Ghosts, Gales & Goodbyes: A Halloween Sail Down the Chicago River
- erica trejo
- Oct 31
- 3 min read

There’s something poetic about the way sailing season in Chicago ends just as Halloween arrives. The warm sunsets of July give way to crisp October wind, docks empty out one by one, and the harbor slowly transforms from a summer playground into a quiet stretch of water waiting for the big freeze. And for many of us who grew up on the lake, the end of the season wasn’t just a task on the calendar — it was a ritual.
For my family, that ritual always fell just before Halloween. While other kids counted candy buckets, we were counting dock lines, prepping the sails, and swapping life jackets for fleece. And every year, like clockwork, we would make one final voyage: a slow, chilly, and surprisingly magical delivery trip down the Chicago River to tuck the family sailboat into her winter berth.
I remember stepping aboard in my costume more than once — a pirate hat over my knit cap. The bridges would rise as we approached, steel skeletons creaking overhead, and the echo of our wake would bounce off stone walls and skyscrapers like something out of a ghost story.

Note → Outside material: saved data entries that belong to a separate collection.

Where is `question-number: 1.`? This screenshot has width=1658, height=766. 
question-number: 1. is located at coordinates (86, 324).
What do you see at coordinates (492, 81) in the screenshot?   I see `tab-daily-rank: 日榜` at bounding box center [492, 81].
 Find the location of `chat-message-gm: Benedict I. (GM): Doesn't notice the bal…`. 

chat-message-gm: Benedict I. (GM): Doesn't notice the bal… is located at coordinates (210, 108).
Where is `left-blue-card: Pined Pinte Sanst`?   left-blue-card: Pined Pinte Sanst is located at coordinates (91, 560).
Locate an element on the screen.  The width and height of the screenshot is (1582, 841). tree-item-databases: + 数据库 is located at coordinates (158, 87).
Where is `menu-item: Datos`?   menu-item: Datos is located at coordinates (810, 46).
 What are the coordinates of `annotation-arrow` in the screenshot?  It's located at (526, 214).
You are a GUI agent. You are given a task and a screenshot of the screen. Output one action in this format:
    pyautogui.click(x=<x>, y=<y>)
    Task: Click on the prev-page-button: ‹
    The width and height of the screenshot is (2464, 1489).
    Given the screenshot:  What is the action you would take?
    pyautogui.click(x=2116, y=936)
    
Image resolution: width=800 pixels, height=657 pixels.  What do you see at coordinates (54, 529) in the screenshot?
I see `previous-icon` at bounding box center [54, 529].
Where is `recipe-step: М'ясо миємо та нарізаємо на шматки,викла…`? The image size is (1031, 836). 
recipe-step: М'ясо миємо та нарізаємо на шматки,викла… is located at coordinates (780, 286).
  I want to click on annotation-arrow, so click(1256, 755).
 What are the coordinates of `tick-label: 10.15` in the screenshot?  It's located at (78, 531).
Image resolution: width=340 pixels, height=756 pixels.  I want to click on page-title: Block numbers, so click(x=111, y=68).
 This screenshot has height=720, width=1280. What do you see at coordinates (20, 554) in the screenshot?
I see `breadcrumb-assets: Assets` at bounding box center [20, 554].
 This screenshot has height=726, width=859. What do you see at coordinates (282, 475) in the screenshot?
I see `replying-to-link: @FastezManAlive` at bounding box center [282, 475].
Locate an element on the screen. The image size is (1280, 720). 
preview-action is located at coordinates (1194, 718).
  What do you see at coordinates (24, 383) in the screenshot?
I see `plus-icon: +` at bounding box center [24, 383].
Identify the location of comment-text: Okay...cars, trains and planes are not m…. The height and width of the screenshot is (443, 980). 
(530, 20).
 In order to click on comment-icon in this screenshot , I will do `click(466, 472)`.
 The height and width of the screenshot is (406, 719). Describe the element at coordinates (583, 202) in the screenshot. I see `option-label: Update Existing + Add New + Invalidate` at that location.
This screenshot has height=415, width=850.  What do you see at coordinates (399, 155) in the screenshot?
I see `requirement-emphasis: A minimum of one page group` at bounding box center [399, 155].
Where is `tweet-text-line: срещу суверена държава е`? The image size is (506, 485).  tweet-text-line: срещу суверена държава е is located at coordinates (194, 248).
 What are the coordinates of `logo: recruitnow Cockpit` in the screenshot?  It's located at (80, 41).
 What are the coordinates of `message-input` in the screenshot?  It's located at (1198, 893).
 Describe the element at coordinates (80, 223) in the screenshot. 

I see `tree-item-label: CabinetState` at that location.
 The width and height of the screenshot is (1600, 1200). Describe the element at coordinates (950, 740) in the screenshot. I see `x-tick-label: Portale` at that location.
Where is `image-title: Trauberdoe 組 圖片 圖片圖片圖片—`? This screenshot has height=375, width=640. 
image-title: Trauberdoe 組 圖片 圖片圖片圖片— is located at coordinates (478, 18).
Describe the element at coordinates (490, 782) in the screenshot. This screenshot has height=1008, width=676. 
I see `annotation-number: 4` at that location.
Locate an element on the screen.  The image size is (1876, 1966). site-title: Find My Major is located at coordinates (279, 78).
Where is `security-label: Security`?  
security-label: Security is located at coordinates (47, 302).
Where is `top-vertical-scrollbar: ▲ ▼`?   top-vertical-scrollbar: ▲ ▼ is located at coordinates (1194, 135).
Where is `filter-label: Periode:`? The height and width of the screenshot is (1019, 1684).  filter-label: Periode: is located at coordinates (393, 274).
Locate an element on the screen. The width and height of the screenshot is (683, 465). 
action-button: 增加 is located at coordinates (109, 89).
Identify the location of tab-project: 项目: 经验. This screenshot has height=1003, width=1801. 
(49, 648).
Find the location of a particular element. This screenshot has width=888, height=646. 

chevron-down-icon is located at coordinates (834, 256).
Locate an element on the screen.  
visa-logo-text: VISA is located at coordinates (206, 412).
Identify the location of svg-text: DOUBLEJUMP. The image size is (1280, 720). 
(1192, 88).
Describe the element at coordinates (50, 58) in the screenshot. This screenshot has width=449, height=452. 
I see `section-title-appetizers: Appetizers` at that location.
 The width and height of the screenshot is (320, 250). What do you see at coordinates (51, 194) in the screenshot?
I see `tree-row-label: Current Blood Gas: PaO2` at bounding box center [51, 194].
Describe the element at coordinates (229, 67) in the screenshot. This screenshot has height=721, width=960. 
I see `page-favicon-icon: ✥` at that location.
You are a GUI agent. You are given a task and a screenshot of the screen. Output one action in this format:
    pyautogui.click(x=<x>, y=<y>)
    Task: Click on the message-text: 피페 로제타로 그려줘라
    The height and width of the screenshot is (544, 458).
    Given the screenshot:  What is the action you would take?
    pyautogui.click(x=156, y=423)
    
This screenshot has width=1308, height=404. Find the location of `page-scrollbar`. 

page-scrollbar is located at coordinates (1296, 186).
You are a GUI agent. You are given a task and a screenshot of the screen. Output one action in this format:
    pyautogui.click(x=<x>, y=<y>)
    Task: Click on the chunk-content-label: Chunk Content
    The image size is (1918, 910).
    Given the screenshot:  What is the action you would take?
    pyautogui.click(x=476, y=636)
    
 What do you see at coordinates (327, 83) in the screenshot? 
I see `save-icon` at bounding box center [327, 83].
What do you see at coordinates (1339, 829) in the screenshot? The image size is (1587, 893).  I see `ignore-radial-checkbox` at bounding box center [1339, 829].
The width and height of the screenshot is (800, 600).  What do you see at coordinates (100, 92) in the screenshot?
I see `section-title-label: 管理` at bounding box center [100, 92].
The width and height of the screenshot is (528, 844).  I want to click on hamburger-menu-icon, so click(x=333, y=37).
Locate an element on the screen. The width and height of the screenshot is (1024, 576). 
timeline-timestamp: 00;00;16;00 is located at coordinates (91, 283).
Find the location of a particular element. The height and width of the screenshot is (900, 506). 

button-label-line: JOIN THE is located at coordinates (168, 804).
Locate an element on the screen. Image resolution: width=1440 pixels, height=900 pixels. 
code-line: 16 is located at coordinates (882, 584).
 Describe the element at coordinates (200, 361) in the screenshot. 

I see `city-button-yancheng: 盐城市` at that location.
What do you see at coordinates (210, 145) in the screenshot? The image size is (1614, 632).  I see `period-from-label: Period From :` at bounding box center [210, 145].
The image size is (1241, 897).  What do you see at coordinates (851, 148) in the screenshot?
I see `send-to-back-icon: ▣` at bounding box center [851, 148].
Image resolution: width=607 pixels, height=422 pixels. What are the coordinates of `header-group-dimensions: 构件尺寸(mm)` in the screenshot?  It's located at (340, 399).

The river always felt different in late October — quieter, darker, almost theatrical. City lights shimmered off the water like pumpkins glowing on a porch, and I always imagined the river was telling us a final goodbye before winter pulled the curtain closed.
That delivery trip became even more meaningful after 2016, the year my father passed away on October 2nd. He was the captain of those fall voyages — the one who knew every current, every bridge tender, every trick for keeping fingers warm on a tiller in late October. The river run became a kind of living tribute after he was gone: a way to honor him not with flowers or speeches, but with the sound of a bow breaking water and the skyline unfolding ahead just the way he loved it. Now, each year as the season ends, I feel him most clearly in the small moments — a gust he would have commented on, a joke he would have made, the steady comfort of routine he taught us as kids. That final sail has become a remembrance, a ritual stitched with gratitude and grief, and one I now carry forward for him.

The adults sipped something warm from thermoses. And every time we passed under another bridge, I felt like we were sailing through a doorway — from one season into the next.
Now, as I watch our boats, instructors and students wrap up their own final sails of the year, I feel that familiar tug: the mixture of pride in how far they’ve come, sadness at packing the season away, and excitement knowing that rest is just part of the rhythm of the water. Boats need their winters, just like sailors do.
Halloween is a reminder that endings don’t have to be spooky — they can be sweet, reflective, and even playful. The end of the sailing season isn’t a farewell, just a pause. The sails will fly again. The water will warm. And one day, another young sailor will stand on a bow in a costume, feeling that same mix of river wind and wonder.
Until then — enjoy the candy, honor the memories, and may the ghosts of summers past keep your sea stories well-haunted. ⛵🎃
This post isn’t just about sailing — it’s about endings, memory, and the way traditions become anchors in our lives. It’s about how water teaches us to move forward while still holding on to the people and moments that shaped us. And it’s a reminder that every season, even the closing ones, holds its own kind of magic.
If you’ve ever marked time by the rhythm of a shoreline, a sport, a family ritual, or a loved one’s legacy, I hope it resonates.